Background: Aleglitazar, a dual PPAR-alpha/gamma agonist, combines the lipid benefits of fibrates and the insulin-sensitizing benefits of thiazolidinediones. Objective: To investigate the pharmacokinetic effects of co-administration of atorvastatin or rosuvastatin with aleglitazar. Research design and methods: In a two-cohort, open-label, randomised, three-period crossover study, 44 healthy subjects received once-daily oral doses of aleglitazar 300 mu g, statin (atorvastatin 80 mg or rosuvastatin 40 mg) and aleglitazar co-administered with each statin for 7 days. Plasma concentrations of each drug were measured and pharmacokinetic parameters determined on day 7 in each period.
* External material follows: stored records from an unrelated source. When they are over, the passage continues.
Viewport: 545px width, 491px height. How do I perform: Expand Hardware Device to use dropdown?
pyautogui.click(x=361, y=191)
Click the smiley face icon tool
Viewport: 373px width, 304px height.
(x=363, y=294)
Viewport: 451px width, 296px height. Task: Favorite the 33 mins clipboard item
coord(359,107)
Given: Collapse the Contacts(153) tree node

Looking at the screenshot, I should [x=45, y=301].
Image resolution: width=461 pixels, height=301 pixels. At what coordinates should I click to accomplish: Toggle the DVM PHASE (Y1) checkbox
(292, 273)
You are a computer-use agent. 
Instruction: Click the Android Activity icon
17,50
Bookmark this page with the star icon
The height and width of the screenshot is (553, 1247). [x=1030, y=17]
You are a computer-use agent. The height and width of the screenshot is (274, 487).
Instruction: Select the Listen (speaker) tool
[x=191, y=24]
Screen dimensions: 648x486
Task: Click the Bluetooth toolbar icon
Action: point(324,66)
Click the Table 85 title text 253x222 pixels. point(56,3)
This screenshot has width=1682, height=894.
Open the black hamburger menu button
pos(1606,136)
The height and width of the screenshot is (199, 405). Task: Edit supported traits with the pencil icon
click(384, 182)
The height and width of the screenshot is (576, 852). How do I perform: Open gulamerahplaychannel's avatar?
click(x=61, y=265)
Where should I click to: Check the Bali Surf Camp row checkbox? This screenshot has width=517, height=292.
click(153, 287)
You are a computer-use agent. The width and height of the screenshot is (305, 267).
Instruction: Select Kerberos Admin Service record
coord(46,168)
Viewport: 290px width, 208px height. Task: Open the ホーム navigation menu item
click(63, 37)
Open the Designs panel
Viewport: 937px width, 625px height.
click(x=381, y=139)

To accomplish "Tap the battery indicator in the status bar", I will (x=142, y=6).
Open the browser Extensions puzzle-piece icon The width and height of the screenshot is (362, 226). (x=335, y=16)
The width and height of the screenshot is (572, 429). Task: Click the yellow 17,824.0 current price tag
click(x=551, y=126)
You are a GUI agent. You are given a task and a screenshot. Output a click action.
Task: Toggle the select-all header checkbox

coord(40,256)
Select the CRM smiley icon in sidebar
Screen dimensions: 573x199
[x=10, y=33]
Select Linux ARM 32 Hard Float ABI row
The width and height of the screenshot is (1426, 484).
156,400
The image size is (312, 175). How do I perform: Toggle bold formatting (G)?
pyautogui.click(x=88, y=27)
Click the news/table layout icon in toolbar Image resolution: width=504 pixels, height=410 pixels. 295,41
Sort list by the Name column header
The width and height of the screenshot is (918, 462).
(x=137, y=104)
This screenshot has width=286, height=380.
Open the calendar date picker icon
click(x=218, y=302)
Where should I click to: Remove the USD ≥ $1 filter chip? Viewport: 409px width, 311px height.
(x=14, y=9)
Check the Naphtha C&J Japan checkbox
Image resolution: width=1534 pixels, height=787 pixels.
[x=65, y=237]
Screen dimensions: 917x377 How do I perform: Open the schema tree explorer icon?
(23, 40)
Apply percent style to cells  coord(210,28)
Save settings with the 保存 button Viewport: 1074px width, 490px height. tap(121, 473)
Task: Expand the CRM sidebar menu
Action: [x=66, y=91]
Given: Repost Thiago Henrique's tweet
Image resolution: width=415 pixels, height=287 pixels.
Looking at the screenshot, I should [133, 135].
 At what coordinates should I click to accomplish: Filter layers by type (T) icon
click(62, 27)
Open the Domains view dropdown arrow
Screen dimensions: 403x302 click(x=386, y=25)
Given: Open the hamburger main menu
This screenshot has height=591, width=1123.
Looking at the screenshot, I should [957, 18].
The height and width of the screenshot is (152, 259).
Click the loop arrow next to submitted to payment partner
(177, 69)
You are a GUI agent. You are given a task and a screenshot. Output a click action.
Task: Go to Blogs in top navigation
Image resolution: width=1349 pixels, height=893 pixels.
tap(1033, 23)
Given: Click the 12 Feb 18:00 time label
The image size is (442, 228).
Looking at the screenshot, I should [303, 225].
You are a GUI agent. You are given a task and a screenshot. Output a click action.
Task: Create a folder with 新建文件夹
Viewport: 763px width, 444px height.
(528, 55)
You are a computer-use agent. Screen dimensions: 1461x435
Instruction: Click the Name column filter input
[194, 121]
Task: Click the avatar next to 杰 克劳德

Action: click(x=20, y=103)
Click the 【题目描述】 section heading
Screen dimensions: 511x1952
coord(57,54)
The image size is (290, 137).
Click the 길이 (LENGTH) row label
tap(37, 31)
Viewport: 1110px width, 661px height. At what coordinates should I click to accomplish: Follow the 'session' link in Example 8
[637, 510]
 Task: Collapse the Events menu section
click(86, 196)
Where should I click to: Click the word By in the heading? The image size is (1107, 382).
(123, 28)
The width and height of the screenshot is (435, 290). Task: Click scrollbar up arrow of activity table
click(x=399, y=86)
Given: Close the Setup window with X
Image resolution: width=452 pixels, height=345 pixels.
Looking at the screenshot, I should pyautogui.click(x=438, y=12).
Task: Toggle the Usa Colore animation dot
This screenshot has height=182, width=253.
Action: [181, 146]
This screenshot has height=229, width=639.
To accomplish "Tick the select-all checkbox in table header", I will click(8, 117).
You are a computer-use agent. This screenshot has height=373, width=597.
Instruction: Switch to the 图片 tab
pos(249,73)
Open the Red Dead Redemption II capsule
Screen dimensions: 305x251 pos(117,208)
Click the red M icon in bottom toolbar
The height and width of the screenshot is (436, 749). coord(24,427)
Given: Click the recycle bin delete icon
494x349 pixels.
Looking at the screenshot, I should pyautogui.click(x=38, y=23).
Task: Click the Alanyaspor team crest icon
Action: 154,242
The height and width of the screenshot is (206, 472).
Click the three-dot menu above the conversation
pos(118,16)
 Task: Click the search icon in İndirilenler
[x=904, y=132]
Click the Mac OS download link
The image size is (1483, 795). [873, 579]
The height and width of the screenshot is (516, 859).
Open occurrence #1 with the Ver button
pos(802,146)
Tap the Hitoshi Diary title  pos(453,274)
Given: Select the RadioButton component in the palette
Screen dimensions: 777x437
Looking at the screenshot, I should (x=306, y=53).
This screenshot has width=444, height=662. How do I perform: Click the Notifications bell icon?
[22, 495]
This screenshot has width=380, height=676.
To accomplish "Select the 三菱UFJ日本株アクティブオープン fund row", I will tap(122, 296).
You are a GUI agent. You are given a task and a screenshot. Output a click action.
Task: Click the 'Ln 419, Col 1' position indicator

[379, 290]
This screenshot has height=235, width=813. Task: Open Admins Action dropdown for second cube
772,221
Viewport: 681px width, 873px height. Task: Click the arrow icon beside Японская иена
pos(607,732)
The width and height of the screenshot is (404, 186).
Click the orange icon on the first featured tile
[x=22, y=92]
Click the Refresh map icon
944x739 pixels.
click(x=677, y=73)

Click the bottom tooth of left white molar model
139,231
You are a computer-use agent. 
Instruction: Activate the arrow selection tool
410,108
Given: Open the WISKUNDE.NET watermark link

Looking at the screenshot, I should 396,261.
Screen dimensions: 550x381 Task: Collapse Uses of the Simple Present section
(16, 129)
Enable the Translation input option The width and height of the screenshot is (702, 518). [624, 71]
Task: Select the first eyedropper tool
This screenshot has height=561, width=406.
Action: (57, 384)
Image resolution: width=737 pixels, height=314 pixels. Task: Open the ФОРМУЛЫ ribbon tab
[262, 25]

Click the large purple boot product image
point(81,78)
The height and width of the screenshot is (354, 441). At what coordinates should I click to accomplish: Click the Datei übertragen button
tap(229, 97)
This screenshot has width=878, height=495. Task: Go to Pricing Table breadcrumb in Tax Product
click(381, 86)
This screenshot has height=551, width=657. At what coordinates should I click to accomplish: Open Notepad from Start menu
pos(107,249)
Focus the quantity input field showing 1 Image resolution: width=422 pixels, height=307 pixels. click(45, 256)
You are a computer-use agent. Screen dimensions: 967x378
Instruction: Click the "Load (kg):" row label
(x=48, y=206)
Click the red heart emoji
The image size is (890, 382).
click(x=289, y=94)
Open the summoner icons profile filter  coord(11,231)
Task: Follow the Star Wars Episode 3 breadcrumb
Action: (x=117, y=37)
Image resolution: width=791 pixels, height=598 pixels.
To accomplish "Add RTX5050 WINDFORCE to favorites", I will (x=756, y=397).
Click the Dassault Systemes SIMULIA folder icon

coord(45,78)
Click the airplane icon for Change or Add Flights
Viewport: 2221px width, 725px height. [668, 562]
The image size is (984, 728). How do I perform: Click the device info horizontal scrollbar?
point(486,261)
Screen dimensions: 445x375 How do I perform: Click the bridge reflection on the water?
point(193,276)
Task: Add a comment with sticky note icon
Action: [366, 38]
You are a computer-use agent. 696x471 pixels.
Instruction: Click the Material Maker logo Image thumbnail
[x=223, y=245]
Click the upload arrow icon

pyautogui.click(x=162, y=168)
Main outcome measures: Peak observed plasma concentration (C-max) and total exposures (AUC(0) (-) (24)) of aleglitazar, atorvastatin and rosuvastatin. Results: C-max and AUC(0) (-) (24) to aleglitazar were similar, whether administered alone or in combination with a statin. Total exposure to either statin was unaffected by co-administration with aleglitazar. C-max treatment ratios for both statins exceeded the conventional no-effect boundary (1.25) when administered with aleglitazar. Conclusions: Co-administration of aleglitazar with a statin does not alter the pharmacokinetic profile of either drug.